Selanjutnya kebijakan yang dihapus adalah tentang tenaga kerja ahli warga negara asing yang diatur dalam Pasal 56 UU Kepariwisataan. Penghapusan pasal ini sebenarnya dapat menjadi titik lemah dari UU Cipta Kerja karena tidak ada aturan yang jelas bagi pengusaha pariwisata dalam memperkerjakan tenaga kerja ahli warga negara asing. Selain itu tenaga kerja ahli warga negara asing dapat bekerja tanpa adanya lagi rekomendasi dari organisasi asosiasi pekerja profesional kepariwisataan.
Terakhir, pasal tentang kebijakan sektor pariwisata yang dihilangkan dalam UU Cipta kerja adalah Pasal 64 UU Kepariwasataan yang mengatur tentang ketentuan pidana bagi setiap orang yang dengan sengaja ataupun karena kelalaiannya menyebabkan terjadinya kerusakan dan atau mengurangi daya tarik wisata. Dihapusnya pasal ini cukup disayangkan karena perlindungan terhadap daya tarik wisata seperti keanekaragaman kekayaan alam, budaya, dan hasil buatan manusia yang memiliki nilai wisata menjadi lemah.
Namun di sisi lain perlu pula dipahami bahwa penghapusan ketentuan pidana yang berat tersebut dapat juga dimaksudkan untuk memberikan rasa nyaman bagi para wisatawan. Perlindungan terhadap wisatawan ini dalam dunia bisnis kepariwisataan sangatlah penting untuk menarik minat mereka berkunjung ke destinasi wisata. Terlebih daya tarik wisata yang ada saat ini juga tidak sedikit yang rentan terhadap kerusakan akibat kurangnya perawatan dari pengelola.

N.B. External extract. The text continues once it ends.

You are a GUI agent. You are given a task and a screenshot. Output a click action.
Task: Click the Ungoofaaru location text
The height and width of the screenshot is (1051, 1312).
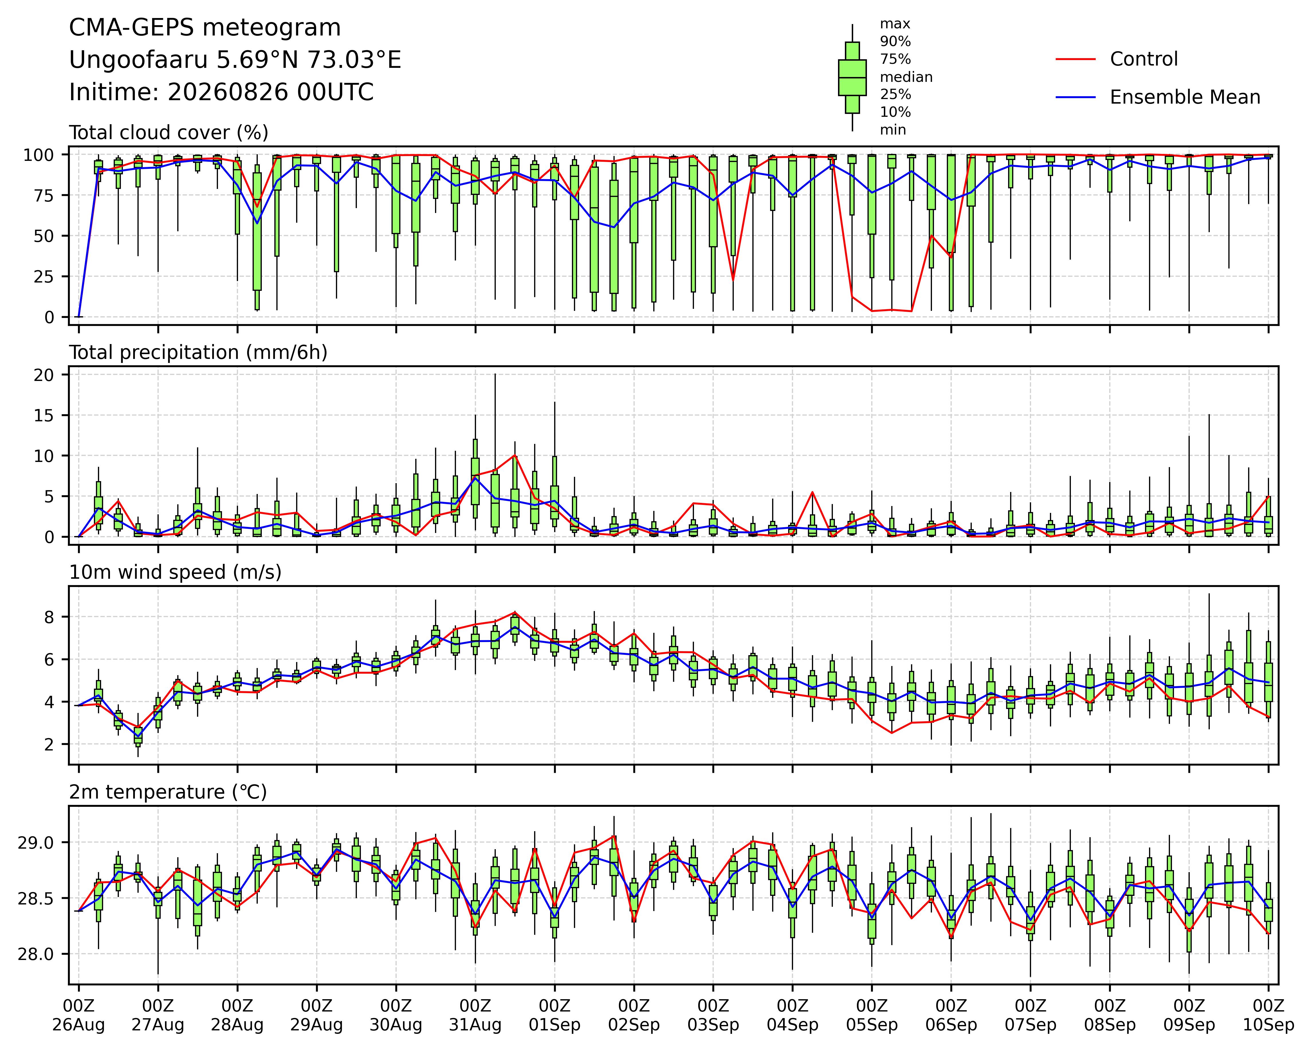pos(235,60)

Terlepas dari hal tersebut, tentunya perlindungan terhadap daya tarik wisata tidak boleh diabaikan dan perlu diatur secara jelas dan tegas. Selain itu kebijakan tentang tenaga kerja ahli warga negara asing di sektor pariwisata yang dihapus, perlu menjadi perhatian yang serius bagi pemerintah. Hal ini sangat penting untuk menujukkan keberpihakan pemerintah terhadap tenaga kerja tempatan, dan di sisi yang lain tentunya untuk melindungi hak-hak tenaga kerja asing yang dipekerjakan.

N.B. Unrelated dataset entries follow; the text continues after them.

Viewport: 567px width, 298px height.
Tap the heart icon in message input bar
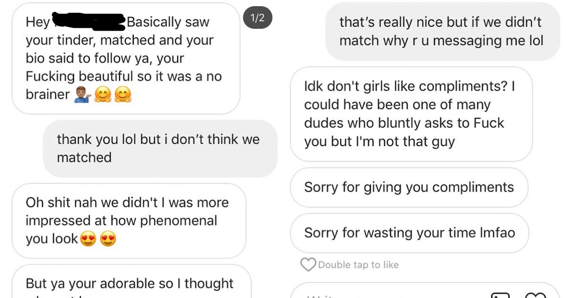pyautogui.click(x=535, y=295)
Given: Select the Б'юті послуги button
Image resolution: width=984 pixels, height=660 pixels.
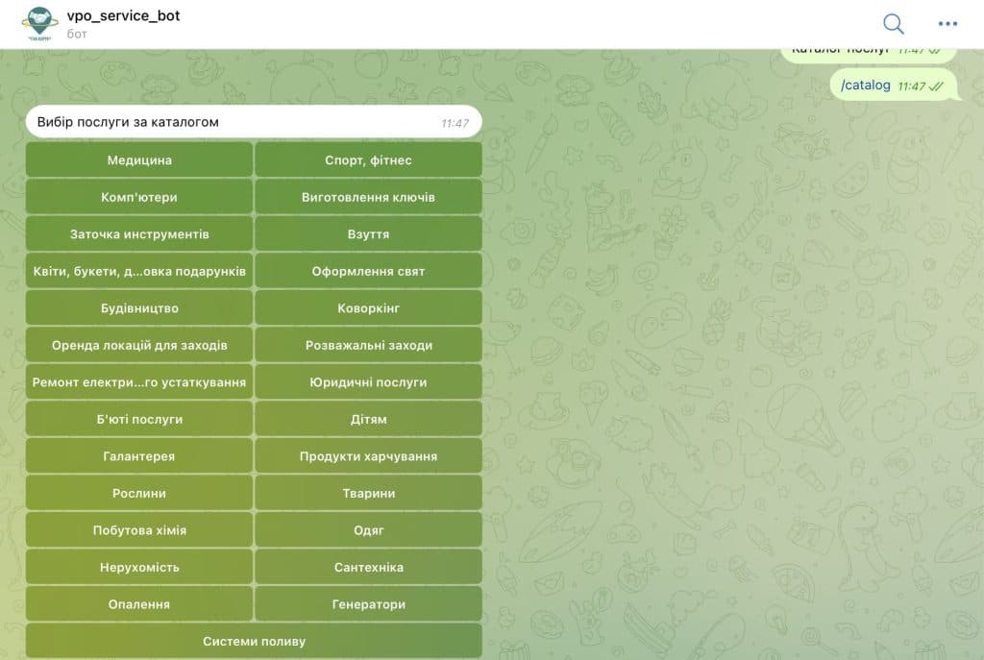Looking at the screenshot, I should point(139,419).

Sebagai penutup, semua pasal-pasal UU Kepariwisataan yang mengalami perubahan maupun yang dihapus dalam UU Cipta Kerja, tentunya memiliki pengaruh yang signifikan terhadap kebijakan di sektor pariwisata. Peraturan Menteri terkait yang selama ini dijadikan dasar hukum dan pedoman oleh pemerintah, maupun para pelaku usaha pariwasata sudah tidak lagi dapat digunakan. Kondisi ini tentunya sangat riskan dan memperpanjang polemik bila terus berlanjut. Untuk itu diharapkan pemerintah dapat segera mengeluarkan Peraturan Pemerintah sebagai dasar hukum yang lebih teknis, sekaligus sebagai pedoman bagi semua pihak dalam melaksanakan usaha pariwisata guna mewujudkan pembangunan kepariwisataan yang berkelanjutan.